Prompt = Leaving the pictures aside, restate all of the data exactly.

-------------------------

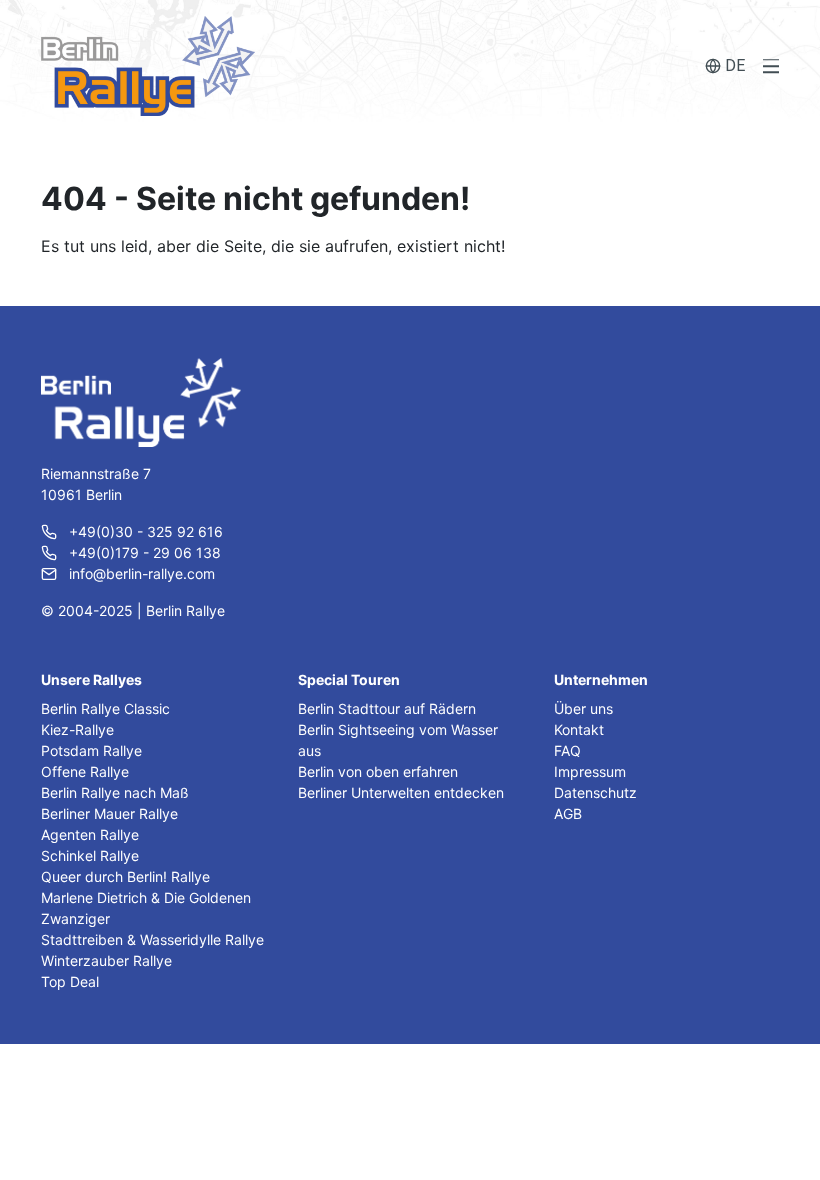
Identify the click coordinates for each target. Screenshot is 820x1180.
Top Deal (70, 981)
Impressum (590, 771)
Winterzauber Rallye (106, 960)
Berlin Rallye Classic (105, 708)
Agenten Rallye (90, 834)
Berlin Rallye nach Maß (115, 792)
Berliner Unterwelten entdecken (401, 792)
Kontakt (579, 729)
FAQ (567, 750)
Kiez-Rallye (77, 729)
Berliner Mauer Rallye (109, 813)
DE (735, 65)
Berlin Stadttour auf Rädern (387, 708)
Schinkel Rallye (90, 855)
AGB (568, 813)
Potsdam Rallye (91, 750)
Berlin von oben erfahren (378, 771)
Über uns (583, 708)
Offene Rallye (85, 771)
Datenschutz (595, 792)
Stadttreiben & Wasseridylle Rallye (152, 939)
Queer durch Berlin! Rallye (125, 876)
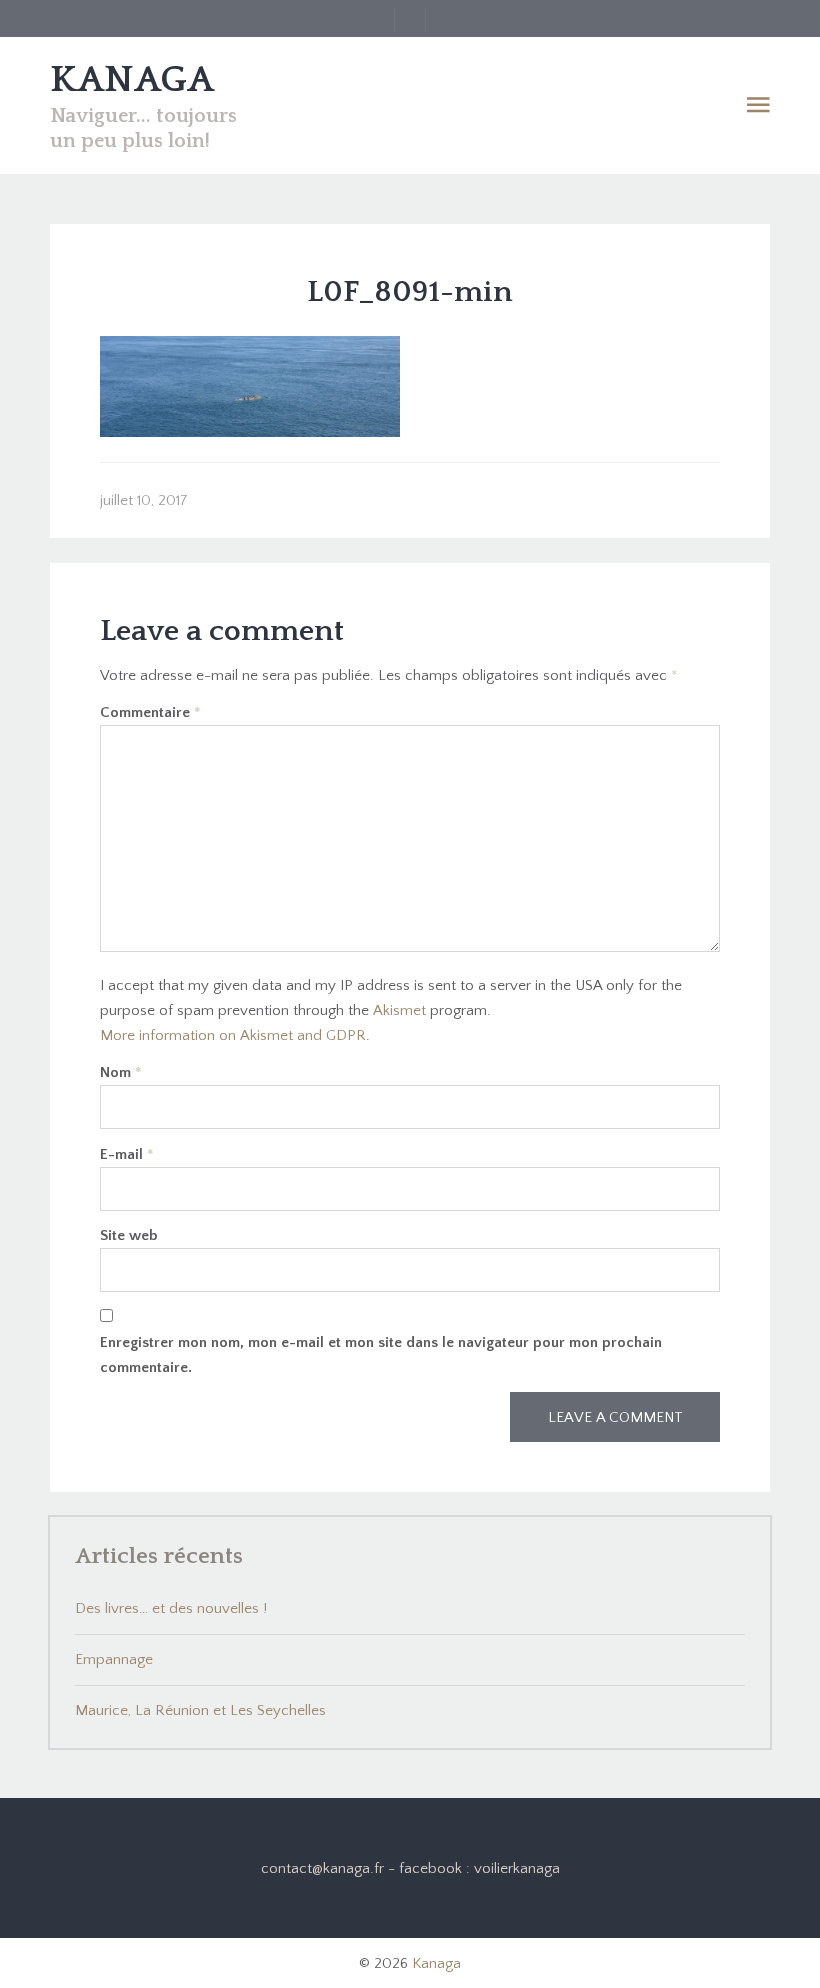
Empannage (114, 1659)
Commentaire (150, 712)
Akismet (399, 1010)
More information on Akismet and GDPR (233, 1035)
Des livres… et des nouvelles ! (171, 1608)
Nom (121, 1072)
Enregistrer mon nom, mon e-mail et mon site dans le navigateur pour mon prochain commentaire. (381, 1355)
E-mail (127, 1154)
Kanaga (436, 1963)
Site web (129, 1235)
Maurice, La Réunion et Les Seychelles (200, 1710)
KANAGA (132, 80)
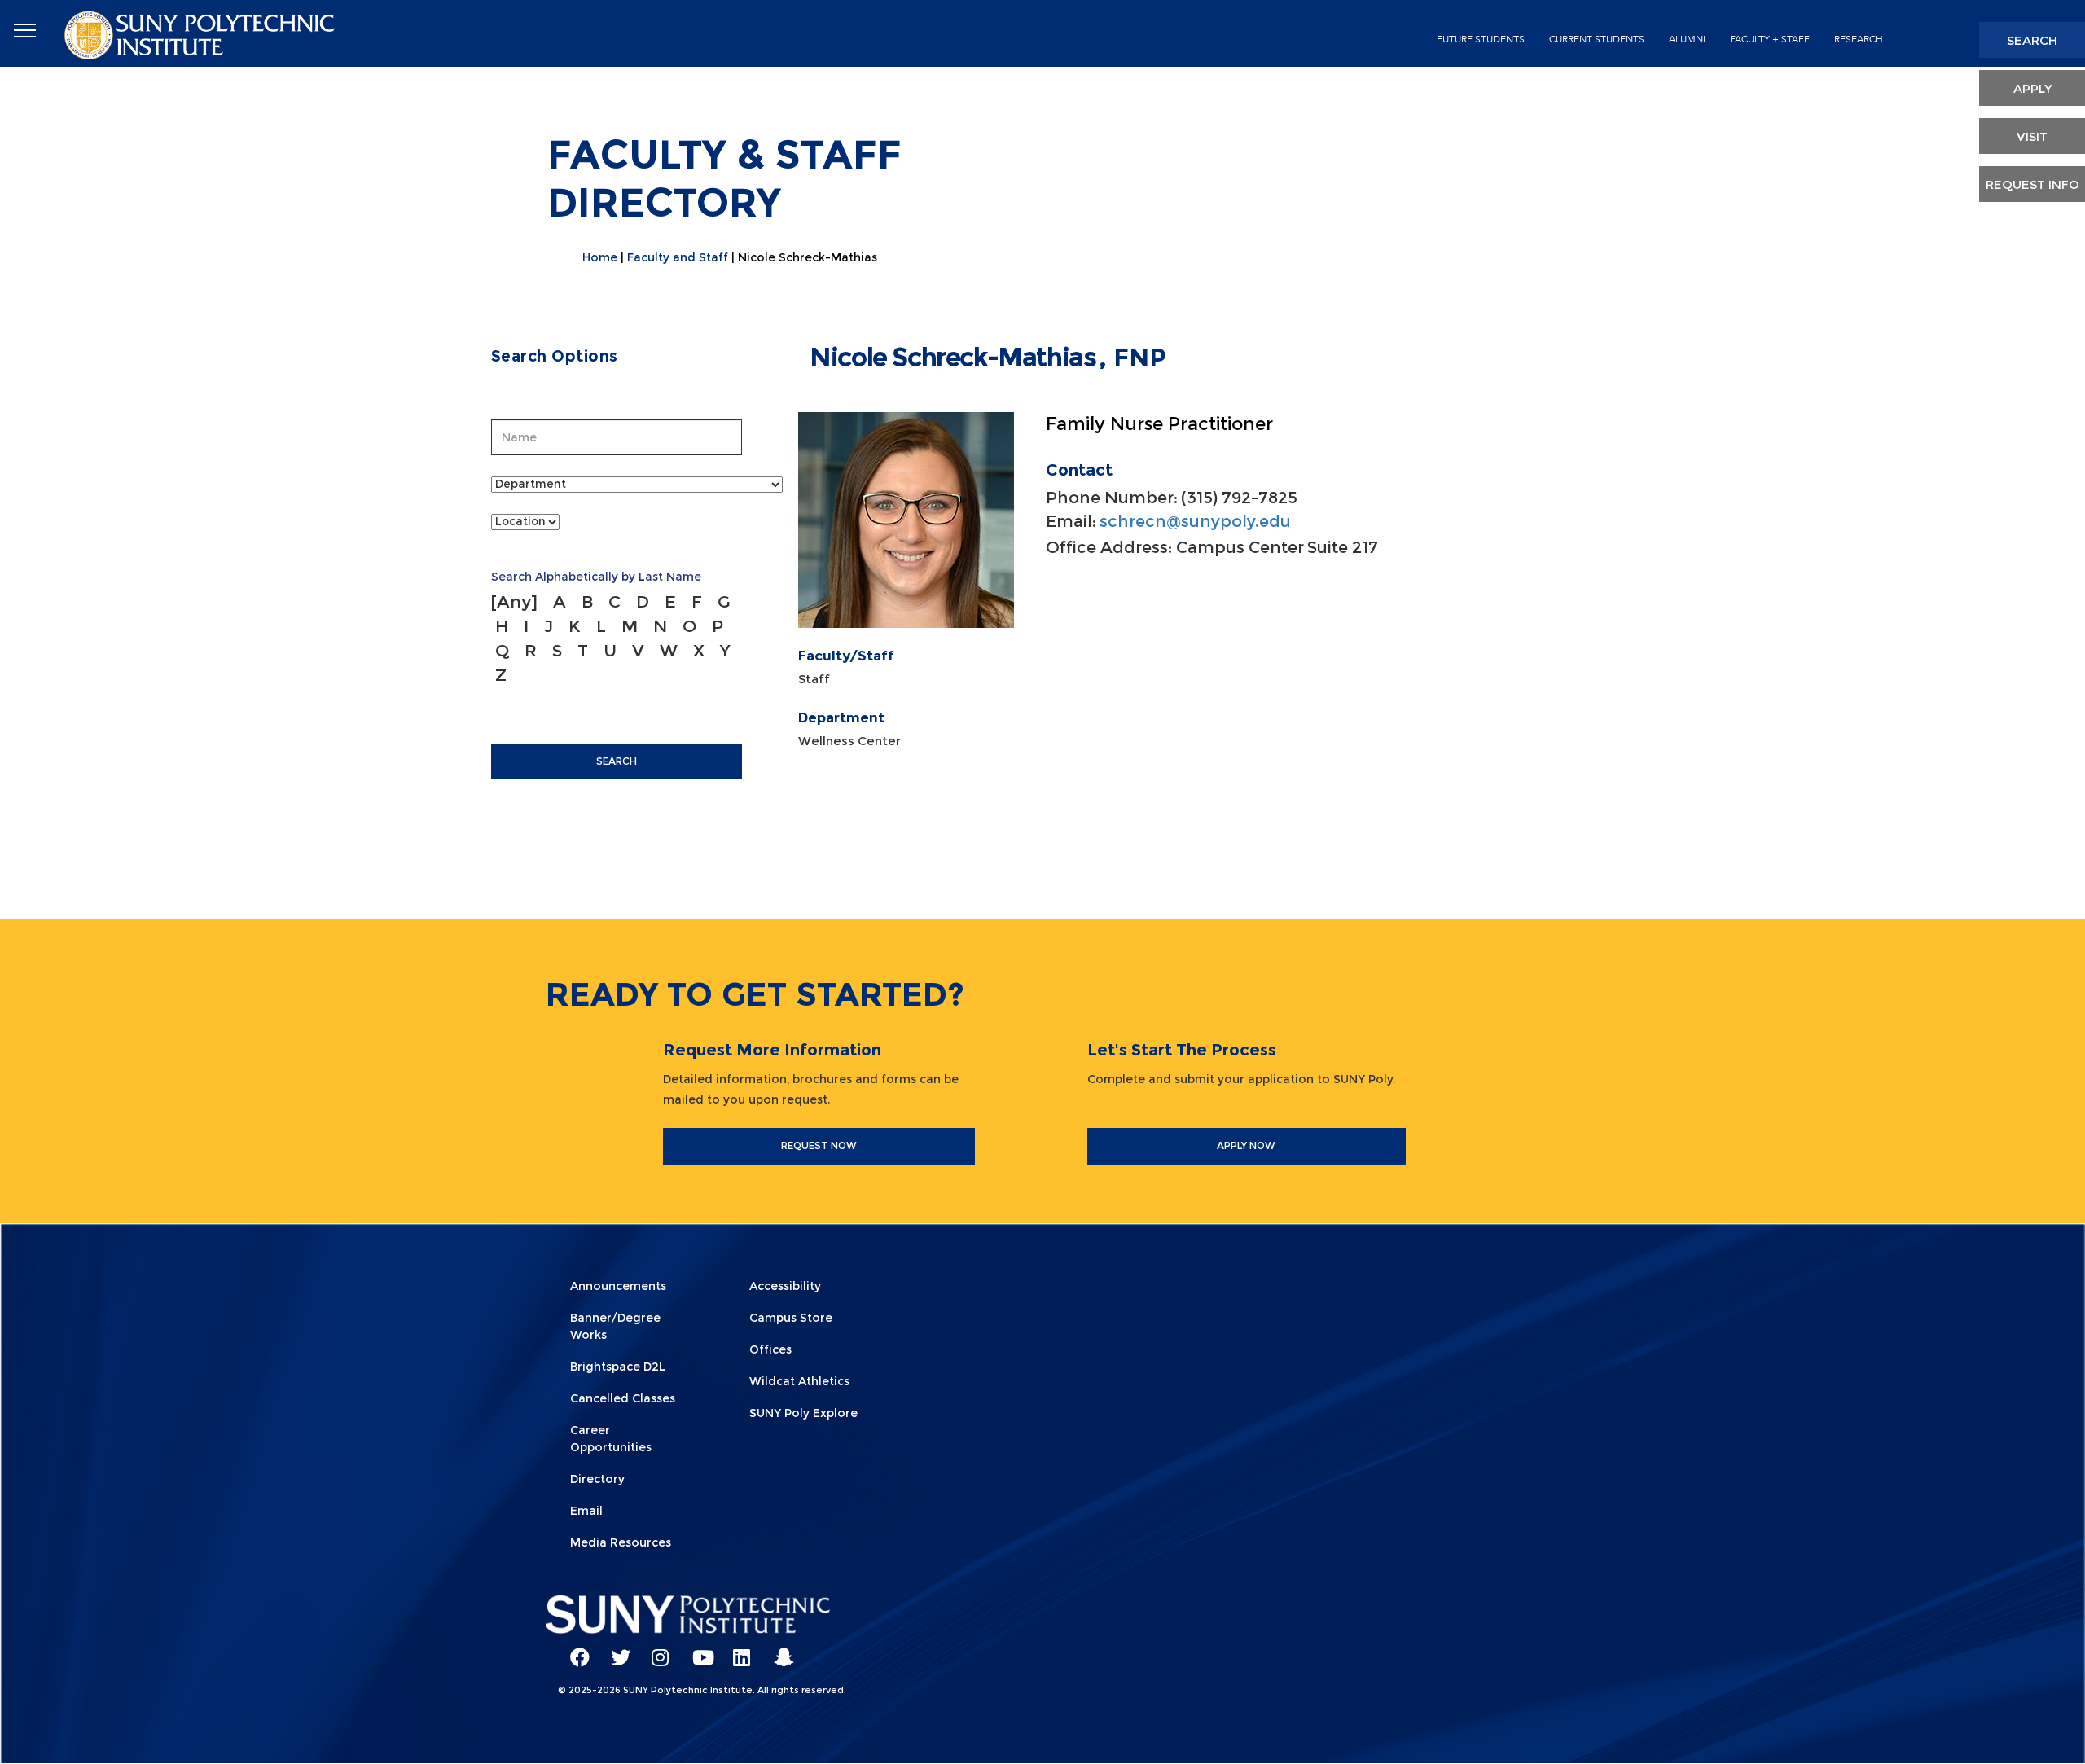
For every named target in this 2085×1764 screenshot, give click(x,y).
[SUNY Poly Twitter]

-------------------------

Task response =
Identify the click coordinates for each target. Screenshot is 820x1180.
Top Deal (70, 981)
Impressum (590, 771)
Winterzauber Rallye (106, 960)
Berlin Rallye Classic (105, 708)
Agenten Rallye (90, 834)
Berlin Rallye nach Maß (115, 792)
Berliner Unterwelten entdecken (401, 792)
Kontakt (579, 729)
FAQ (567, 750)
Kiez-Rallye (77, 729)
Berliner Mauer Rallye (109, 813)
DE (735, 65)
Berlin Stadttour auf Rädern (387, 708)
Schinkel Rallye (90, 855)
AGB (568, 813)
Potsdam Rallye (91, 750)
Berlin von oben erfahren (378, 771)
Über uns (583, 708)
Offene Rallye (85, 771)
Datenschutz (595, 792)
Stadttreiben & Wasseridylle Rallye (152, 939)
Queer durch Berlin! Rallye (125, 876)
Empannage (114, 1659)
Commentaire (150, 712)
Akismet (399, 1010)
More information on Akismet and GDPR (233, 1035)
Des livres… et des nouvelles ! (171, 1608)
Nom (121, 1072)
Enregistrer mon nom, mon e-mail et mon site dans le navigateur pour mon prochain commentaire. (381, 1355)
E-mail (127, 1154)
Kanaga (436, 1963)
Site web (129, 1235)
Maurice, La Réunion et Les Seychelles (200, 1710)
KANAGA (132, 80)
For every named target in this 2085×1764 screenshot, give click(x,y).
[SUNY Poly Twitter]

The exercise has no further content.